start Excerpted passage
BOINC is showing no inclination to fetch any WUs, and has maintained this stance for some days now. Is this expected behaviour?
5) Message boards : BOINC client : massive work fetch bug in 7.0.25 (Message 43665)
Posted 22 Apr 2012 by squeak
Post:
Thanks you, ageless, for the response. It goes some of the way to clarifying things for me. Nonetheless, I wasn't quibbling about the use of debug flags, I totally agree that they should be nowhere near a user interface. I was only concerned about the suggestions to put stuff in cc_config.xml which were relevant at the user interface. Now maybe (bearing in mind the nature of this particular message board, the people receiving this advice were developers and testers, and so were accustomed to dealing at that level. If so, mea culpa.

Anyway, since you mentioned debug flags, and since you had suggested to someone that they put the flags
<log_flags>
<cpu_sched_debug>1</cpu_sched_debug>
<work_fetch_debug>1</work_fetch_debug>
</log_flags>
into cc_config.xml, I thought I'd try it and gather up the output.
end Excerpted passage
start Entries shown
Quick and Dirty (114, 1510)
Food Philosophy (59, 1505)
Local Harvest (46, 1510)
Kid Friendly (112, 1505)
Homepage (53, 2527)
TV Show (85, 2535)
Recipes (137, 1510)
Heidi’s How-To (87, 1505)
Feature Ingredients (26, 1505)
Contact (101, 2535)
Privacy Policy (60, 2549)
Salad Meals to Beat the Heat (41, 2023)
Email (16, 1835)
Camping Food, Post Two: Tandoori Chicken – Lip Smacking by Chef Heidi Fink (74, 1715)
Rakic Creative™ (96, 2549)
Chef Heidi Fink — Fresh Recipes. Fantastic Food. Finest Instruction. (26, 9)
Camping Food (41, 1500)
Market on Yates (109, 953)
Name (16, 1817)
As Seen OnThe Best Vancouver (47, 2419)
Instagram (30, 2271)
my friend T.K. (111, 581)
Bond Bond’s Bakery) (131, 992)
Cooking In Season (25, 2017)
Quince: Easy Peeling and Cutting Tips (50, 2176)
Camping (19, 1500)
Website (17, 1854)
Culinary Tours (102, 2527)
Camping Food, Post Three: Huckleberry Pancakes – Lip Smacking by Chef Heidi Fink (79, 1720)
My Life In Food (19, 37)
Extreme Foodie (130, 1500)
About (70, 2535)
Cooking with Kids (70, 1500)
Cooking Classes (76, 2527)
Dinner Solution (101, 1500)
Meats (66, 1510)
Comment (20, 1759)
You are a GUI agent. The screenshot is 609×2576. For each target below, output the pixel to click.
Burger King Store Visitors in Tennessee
end Entries shown
start Entries shown
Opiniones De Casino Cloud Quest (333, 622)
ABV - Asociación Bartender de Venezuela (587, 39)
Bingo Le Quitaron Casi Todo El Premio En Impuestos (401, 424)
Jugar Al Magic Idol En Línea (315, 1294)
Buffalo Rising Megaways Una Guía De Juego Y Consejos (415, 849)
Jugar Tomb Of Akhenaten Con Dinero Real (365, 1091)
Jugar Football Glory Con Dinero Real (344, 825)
end Entries shown
• [Goal]: Write out the forum post excerpt word for word, starting with "Posted 22 Apr" and going on through "up the output.". None of the items are required for this work.

• [Response]:
Posted 22 Apr 2012 by squeak
Post:
Thanks you, ageless, for the response. It goes some of the way to clarifying things for me. Nonetheless, I wasn't quibbling about the use of debug flags, I totally agree that they should be nowhere near a user interface. I was only concerned about the suggestions to put stuff in cc_config.xml which were relevant at the user interface. Now maybe (bearing in mind the nature of this particular message board, the people receiving this advice were developers and testers, and so were accustomed to dealing at that level. If so, mea culpa.

Anyway, since you mentioned debug flags, and since you had suggested to someone that they put the flags
<log_flags>
<cpu_sched_debug>1</cpu_sched_debug>
<work_fetch_debug>1</work_fetch_debug>
</log_flags>
into cc_config.xml, I thought I'd try it and gather up the output.